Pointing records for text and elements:
· · ·
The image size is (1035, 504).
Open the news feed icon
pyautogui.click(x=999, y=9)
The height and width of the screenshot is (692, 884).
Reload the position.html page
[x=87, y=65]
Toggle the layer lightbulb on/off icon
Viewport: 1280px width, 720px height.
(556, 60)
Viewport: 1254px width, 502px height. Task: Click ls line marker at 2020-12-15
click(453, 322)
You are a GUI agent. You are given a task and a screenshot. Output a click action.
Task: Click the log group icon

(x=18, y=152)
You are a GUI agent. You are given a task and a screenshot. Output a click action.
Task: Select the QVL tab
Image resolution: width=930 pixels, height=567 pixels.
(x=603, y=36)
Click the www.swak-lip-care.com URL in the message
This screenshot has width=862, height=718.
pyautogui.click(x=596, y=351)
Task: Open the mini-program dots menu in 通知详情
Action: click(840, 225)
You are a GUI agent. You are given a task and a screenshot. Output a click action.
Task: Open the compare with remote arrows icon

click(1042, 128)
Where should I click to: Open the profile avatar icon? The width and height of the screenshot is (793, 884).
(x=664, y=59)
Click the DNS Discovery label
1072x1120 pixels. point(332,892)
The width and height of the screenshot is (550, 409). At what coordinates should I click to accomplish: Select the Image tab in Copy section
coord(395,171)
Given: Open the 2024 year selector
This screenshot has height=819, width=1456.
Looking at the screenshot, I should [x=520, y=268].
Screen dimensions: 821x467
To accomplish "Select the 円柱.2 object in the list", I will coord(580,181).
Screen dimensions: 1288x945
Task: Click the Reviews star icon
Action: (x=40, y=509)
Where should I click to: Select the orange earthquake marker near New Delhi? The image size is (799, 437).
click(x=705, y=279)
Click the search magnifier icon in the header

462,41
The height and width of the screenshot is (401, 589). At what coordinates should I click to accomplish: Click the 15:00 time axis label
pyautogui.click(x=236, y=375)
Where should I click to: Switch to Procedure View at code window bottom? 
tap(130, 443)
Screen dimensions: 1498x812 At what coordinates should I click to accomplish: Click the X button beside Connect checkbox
· · ·
* _TASK BRIEF_
Please format the entries above as a JSON list of strings with one string per line, skipping any blank lines.

* _FINAL RESULT_
[
  "The image size is (1035, 504).",
  "Open the news feed icon",
  "pyautogui.click(x=999, y=9)",
  "The height and width of the screenshot is (692, 884).",
  "Reload the position.html page",
  "[x=87, y=65]",
  "Toggle the layer lightbulb on/off icon",
  "Viewport: 1280px width, 720px height.",
  "(556, 60)",
  "Viewport: 1254px width, 502px height. Task: Click ls line marker at 2020-12-15",
  "click(453, 322)",
  "You are a GUI agent. You are given a task and a screenshot. Output a click action.",
  "Task: Click the log group icon",
  "(x=18, y=152)",
  "You are a GUI agent. You are given a task and a screenshot. Output a click action.",
  "Task: Select the QVL tab",
  "Image resolution: width=930 pixels, height=567 pixels.",
  "(x=603, y=36)",
  "Click the www.swak-lip-care.com URL in the message",
  "This screenshot has width=862, height=718.",
  "pyautogui.click(x=596, y=351)",
  "Task: Open the mini-program dots menu in 通知详情",
  "Action: click(840, 225)",
  "You are a GUI agent. You are given a task and a screenshot. Output a click action.",
  "Task: Open the compare with remote arrows icon",
  "click(1042, 128)",
  "Where should I click to: Open the profile avatar icon? The width and height of the screenshot is (793, 884).",
  "(x=664, y=59)",
  "Click the DNS Discovery label",
  "1072x1120 pixels. point(332,892)",
  "The width and height of the screenshot is (550, 409). At what coordinates should I click to accomplish: Select the Image tab in Copy section",
  "coord(395,171)",
  "Given: Open the 2024 year selector",
  "This screenshot has height=819, width=1456.",
  "Looking at the screenshot, I should [x=520, y=268].",
  "Screen dimensions: 821x467",
  "To accomplish \"Select the 円柱.2 object in the list\", I will coord(580,181).",
  "Screen dimensions: 1288x945",
  "Task: Click the Reviews star icon",
  "Action: (x=40, y=509)",
  "Where should I click to: Select the orange earthquake marker near New Delhi? The image size is (799, 437).",
  "click(x=705, y=279)",
  "Click the search magnifier icon in the header",
  "462,41",
  "The height and width of the screenshot is (401, 589). At what coordinates should I click to accomplish: Click the 15:00 time axis label",
  "pyautogui.click(x=236, y=375)",
  "Where should I click to: Switch to Procedure View at code window bottom? ",
  "tap(130, 443)",
  "Screen dimensions: 1498x812 At what coordinates should I click to accomplish: Click the X button beside Connect checkbox"
]